# [WHAT YOU WILL DO]
Output every line of the data below as a JSON list of strings, one string per line, leaving out blank lines and the pictures.

Data from a screen grounding set

• • • • • • •

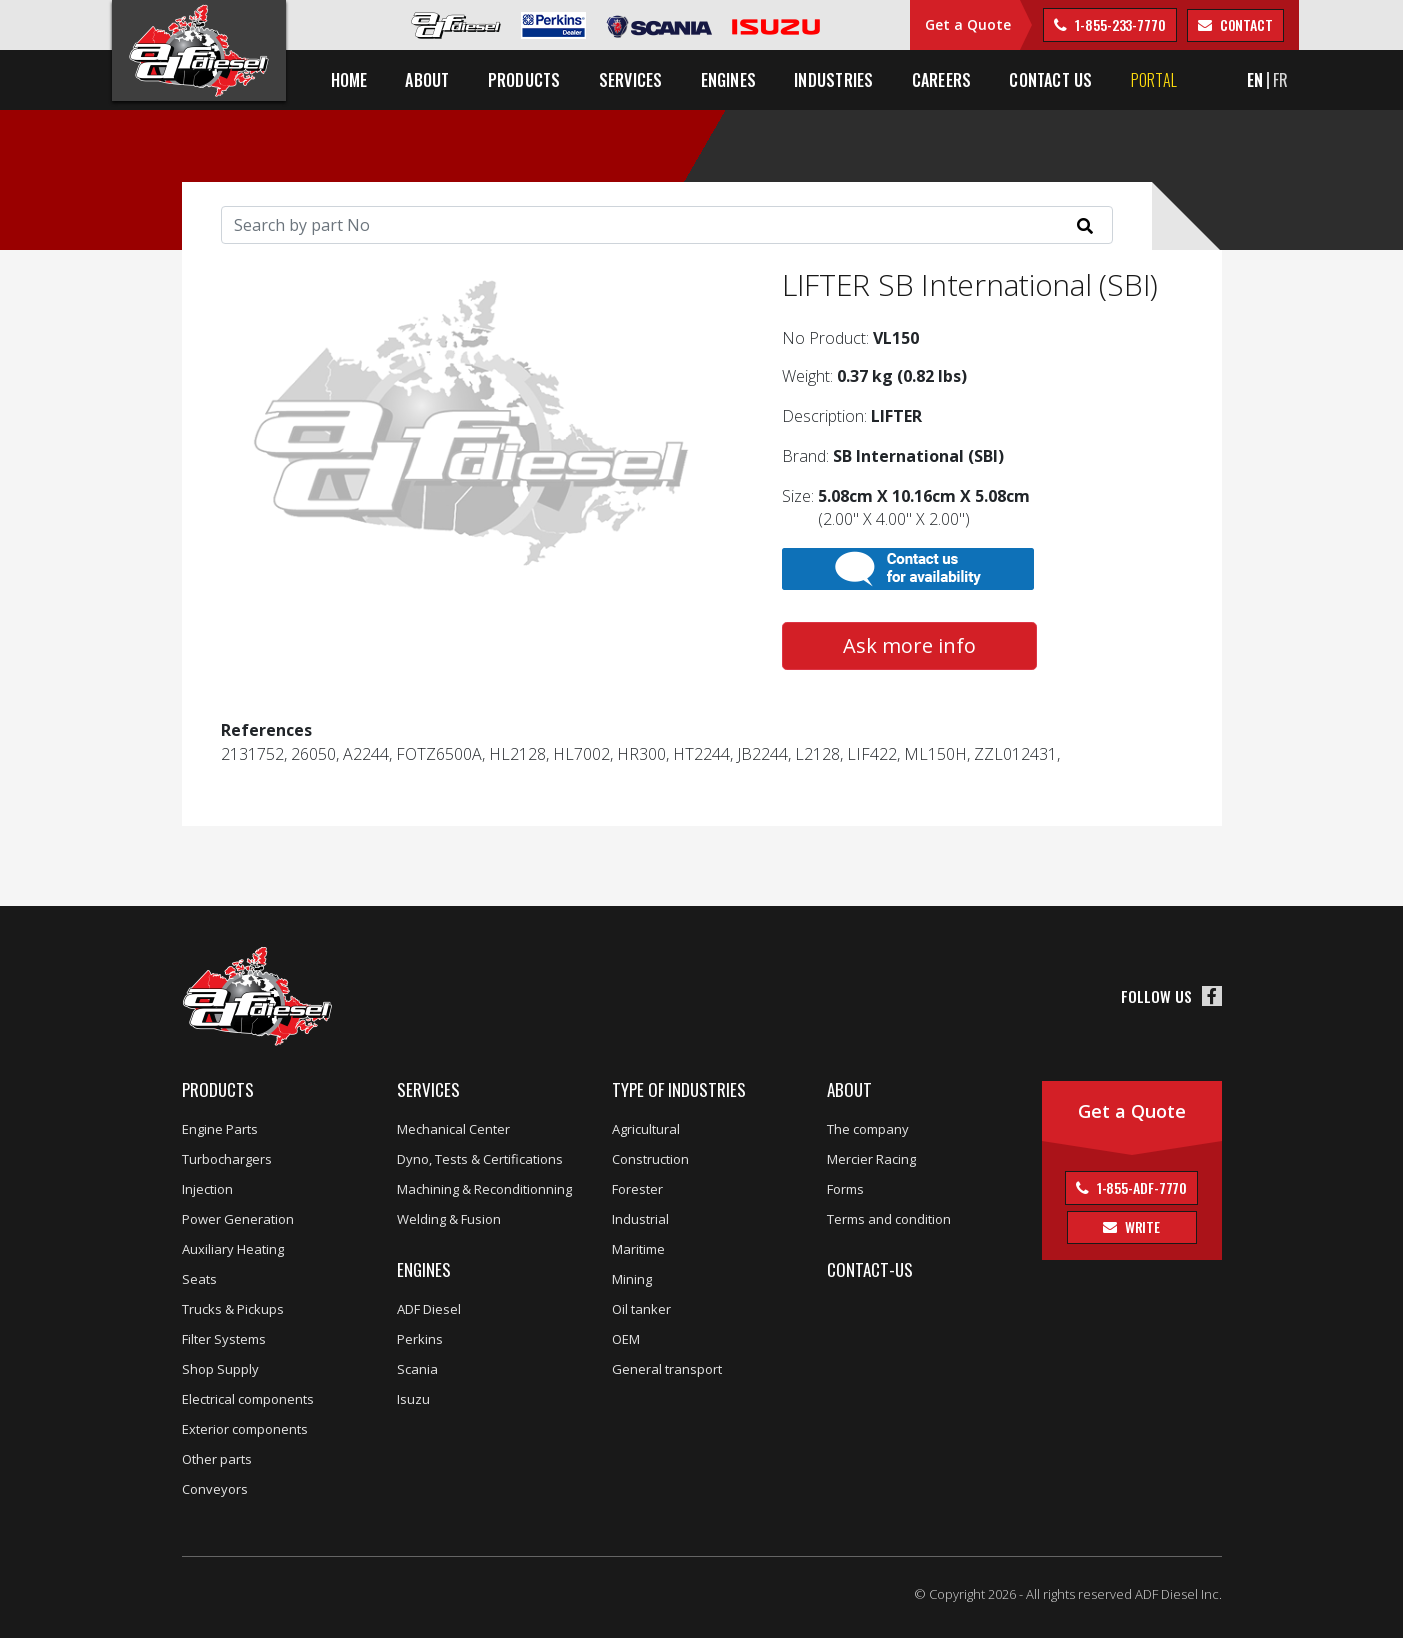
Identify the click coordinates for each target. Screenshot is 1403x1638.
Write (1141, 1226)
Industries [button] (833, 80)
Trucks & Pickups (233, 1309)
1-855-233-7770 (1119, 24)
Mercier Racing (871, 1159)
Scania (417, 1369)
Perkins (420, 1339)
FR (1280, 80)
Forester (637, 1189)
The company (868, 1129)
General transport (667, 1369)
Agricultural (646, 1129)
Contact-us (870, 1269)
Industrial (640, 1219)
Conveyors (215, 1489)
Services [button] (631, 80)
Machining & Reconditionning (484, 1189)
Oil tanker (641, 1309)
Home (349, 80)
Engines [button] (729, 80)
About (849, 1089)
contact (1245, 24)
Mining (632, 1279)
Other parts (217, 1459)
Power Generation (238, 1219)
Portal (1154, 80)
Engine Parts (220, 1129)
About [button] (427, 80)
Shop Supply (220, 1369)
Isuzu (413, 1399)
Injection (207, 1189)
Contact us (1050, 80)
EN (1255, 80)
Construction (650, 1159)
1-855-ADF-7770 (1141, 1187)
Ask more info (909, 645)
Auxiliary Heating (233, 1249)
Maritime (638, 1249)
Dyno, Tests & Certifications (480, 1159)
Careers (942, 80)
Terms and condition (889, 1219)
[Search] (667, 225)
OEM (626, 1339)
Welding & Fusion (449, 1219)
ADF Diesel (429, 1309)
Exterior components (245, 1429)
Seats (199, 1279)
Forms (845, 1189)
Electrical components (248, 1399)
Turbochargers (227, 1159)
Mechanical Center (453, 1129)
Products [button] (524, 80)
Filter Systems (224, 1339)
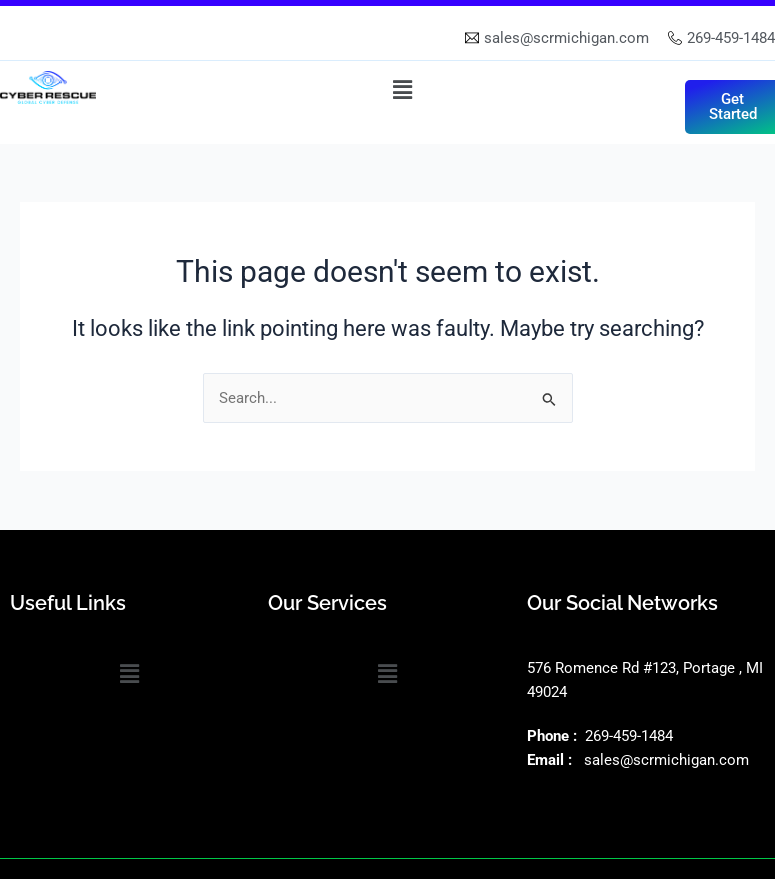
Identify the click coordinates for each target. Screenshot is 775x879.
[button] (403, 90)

• • • • • • •

# [WORKED SOLUTION]
[
  "Identify the click coordinates for each target. Screenshot is 1403x1638.",
  "Write (1141, 1226)",
  "Industries [button] (833, 80)",
  "Trucks & Pickups (233, 1309)",
  "1-855-233-7770 (1119, 24)",
  "Mercier Racing (871, 1159)",
  "Scania (417, 1369)",
  "Perkins (420, 1339)",
  "FR (1280, 80)",
  "Forester (637, 1189)",
  "The company (868, 1129)",
  "General transport (667, 1369)",
  "Agricultural (646, 1129)",
  "Contact-us (870, 1269)",
  "Industrial (640, 1219)",
  "Conveyors (215, 1489)",
  "Services [button] (631, 80)",
  "Machining & Reconditionning (484, 1189)",
  "Oil tanker (641, 1309)",
  "Home (349, 80)",
  "Engines [button] (729, 80)",
  "About (849, 1089)",
  "contact (1245, 24)",
  "Mining (632, 1279)",
  "Other parts (217, 1459)",
  "Power Generation (238, 1219)",
  "Portal (1154, 80)",
  "Engine Parts (220, 1129)",
  "About [button] (427, 80)",
  "Shop Supply (220, 1369)",
  "Isuzu (413, 1399)",
  "Injection (207, 1189)",
  "Contact us (1050, 80)",
  "EN (1255, 80)",
  "Construction (650, 1159)",
  "1-855-ADF-7770 (1141, 1187)",
  "Ask more info (909, 645)",
  "Auxiliary Heating (233, 1249)",
  "Maritime (638, 1249)",
  "Dyno, Tests & Certifications (480, 1159)",
  "Careers (942, 80)",
  "Terms and condition (889, 1219)",
  "[Search] (667, 225)",
  "OEM (626, 1339)",
  "Welding & Fusion (449, 1219)",
  "ADF Diesel (429, 1309)",
  "Exterior components (245, 1429)",
  "Seats (199, 1279)",
  "Forms (845, 1189)",
  "Electrical components (248, 1399)",
  "Turbochargers (227, 1159)",
  "Mechanical Center (453, 1129)",
  "Products [button] (524, 80)",
  "Filter Systems (224, 1339)",
  "Identify the click coordinates for each target. Screenshot is 775x879.",
  "[button] (403, 90)"
]